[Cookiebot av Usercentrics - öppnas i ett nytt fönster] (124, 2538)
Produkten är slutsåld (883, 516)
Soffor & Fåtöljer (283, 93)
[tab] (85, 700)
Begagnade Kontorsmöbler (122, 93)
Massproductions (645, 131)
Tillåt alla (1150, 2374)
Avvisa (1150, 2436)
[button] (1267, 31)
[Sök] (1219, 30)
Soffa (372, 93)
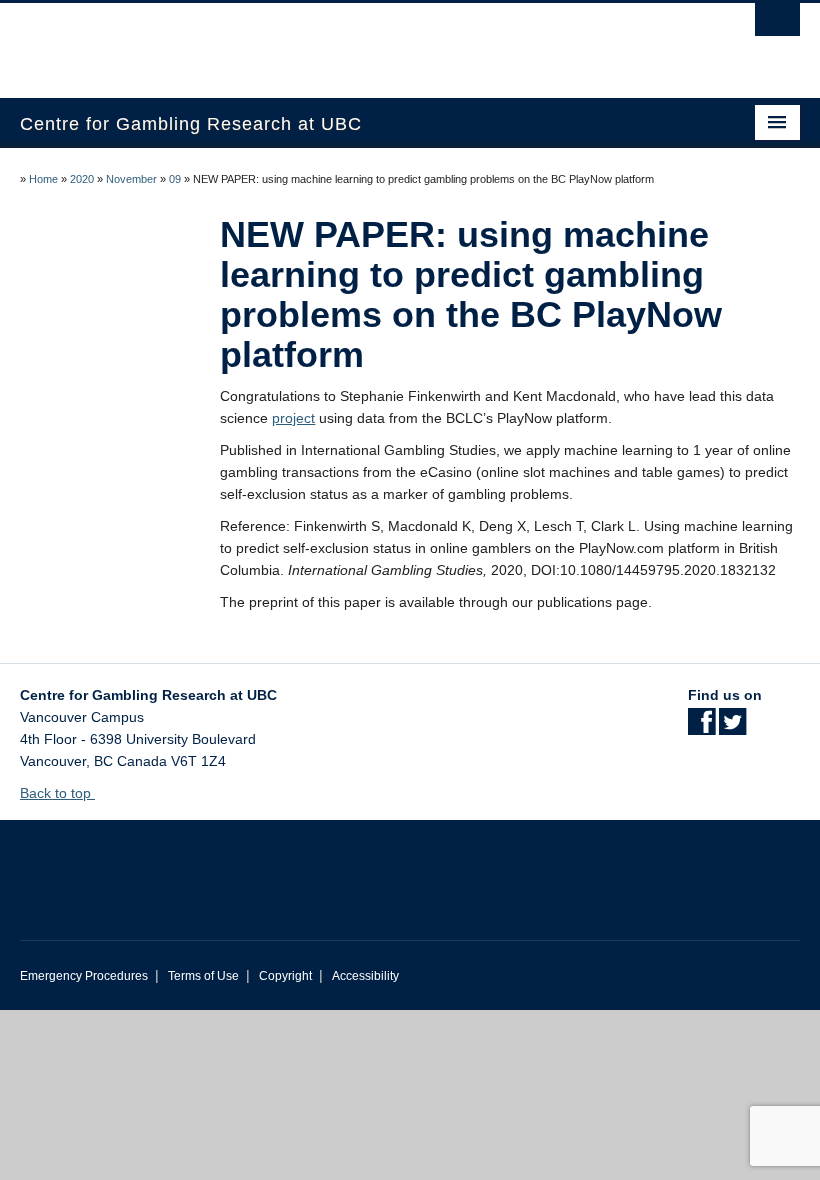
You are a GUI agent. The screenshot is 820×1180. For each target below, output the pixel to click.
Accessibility (365, 976)
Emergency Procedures (84, 976)
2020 (82, 179)
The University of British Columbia (351, 41)
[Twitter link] (732, 728)
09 (175, 179)
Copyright (285, 976)
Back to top (57, 793)
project (293, 418)
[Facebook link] (701, 728)
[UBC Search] (777, 25)
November (131, 179)
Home (43, 179)
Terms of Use (203, 976)
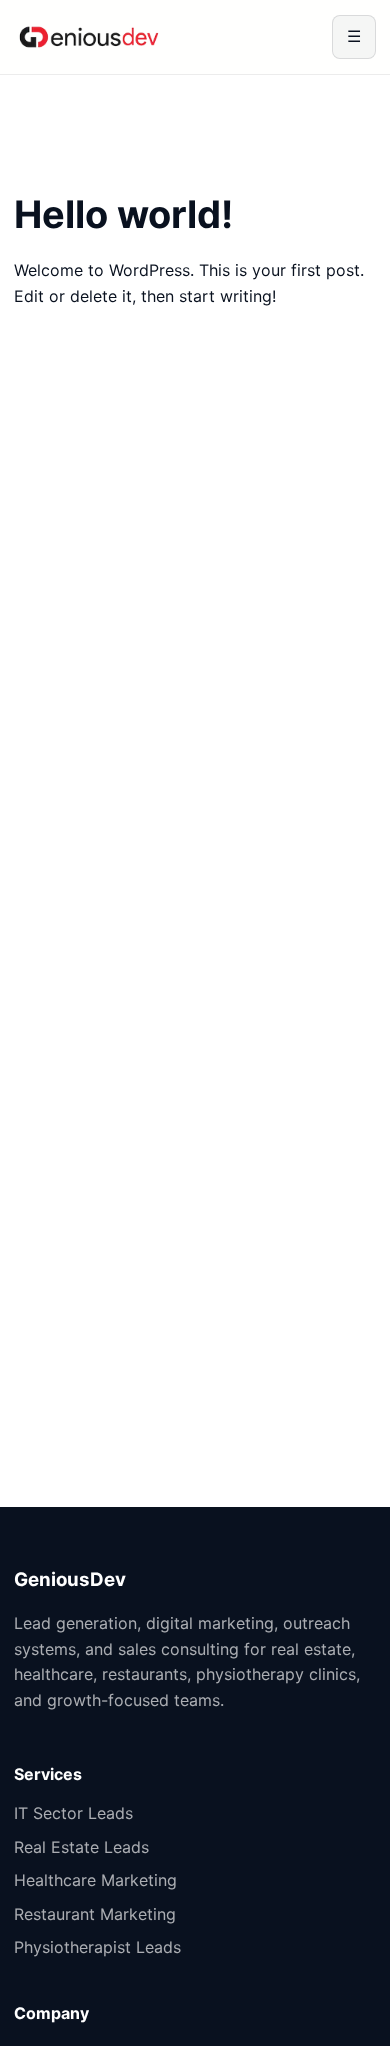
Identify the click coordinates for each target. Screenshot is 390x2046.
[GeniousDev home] (89, 37)
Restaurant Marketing (95, 1914)
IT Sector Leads (73, 1813)
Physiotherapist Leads (97, 1947)
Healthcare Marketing (95, 1880)
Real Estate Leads (81, 1847)
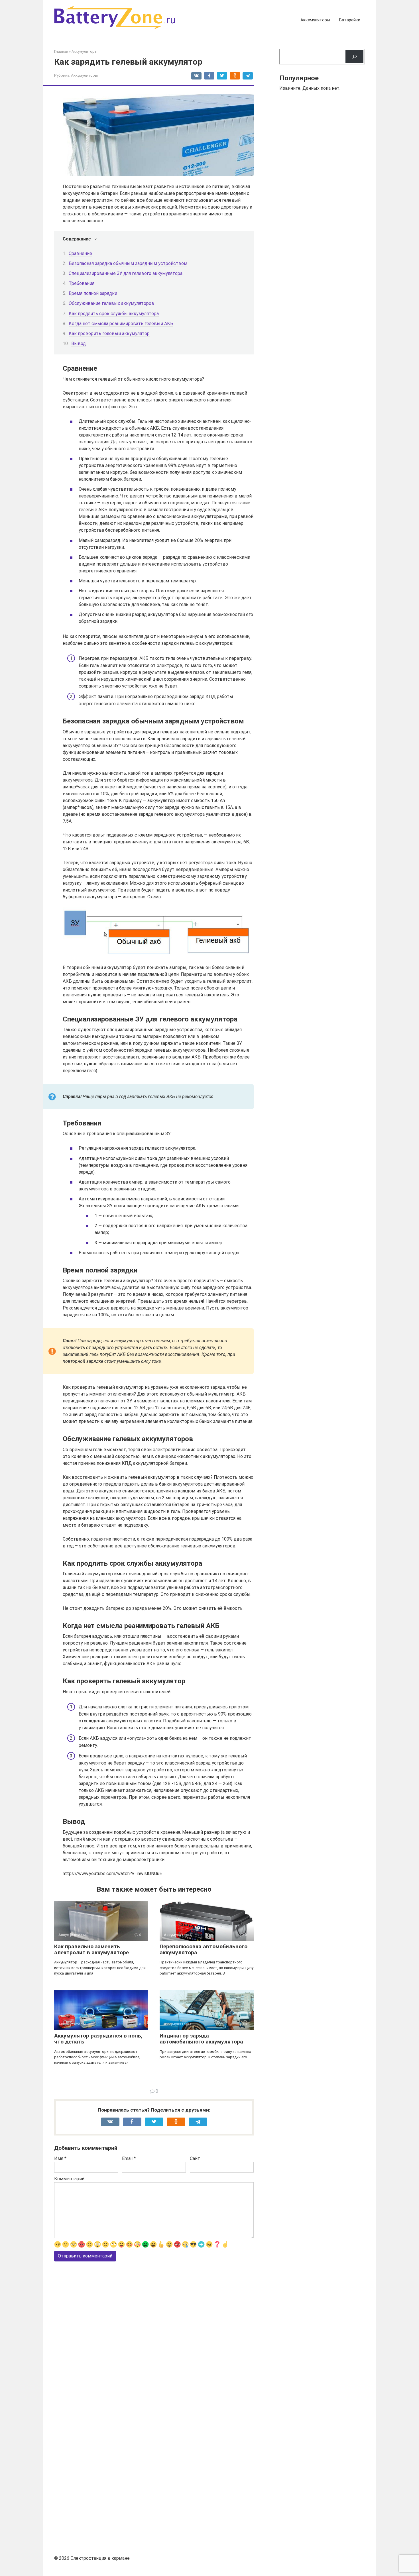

§ TASK ITEM: When copying from the data above, print only the lines from the line containing "Tillåt alla (1150, 2374)" to the line containing "Home (43, 179)", exactly, and leave the pictures out.

§ OUTPUT:
Tillåt alla (1150, 2374)
Avvisa (1150, 2436)
[button] (1267, 31)
[Sök] (1219, 30)
Soffa (372, 93)
You are a GUI agent. The screenshot is 820×1180. For each target below, output the pixel to click.
Accessibility (365, 976)
Emergency Procedures (84, 976)
2020 (82, 179)
The University of British Columbia (351, 41)
[Twitter link] (732, 728)
09 (175, 179)
Copyright (285, 976)
Back to top (57, 793)
project (293, 418)
[Facebook link] (701, 728)
[UBC Search] (777, 25)
November (131, 179)
Home (43, 179)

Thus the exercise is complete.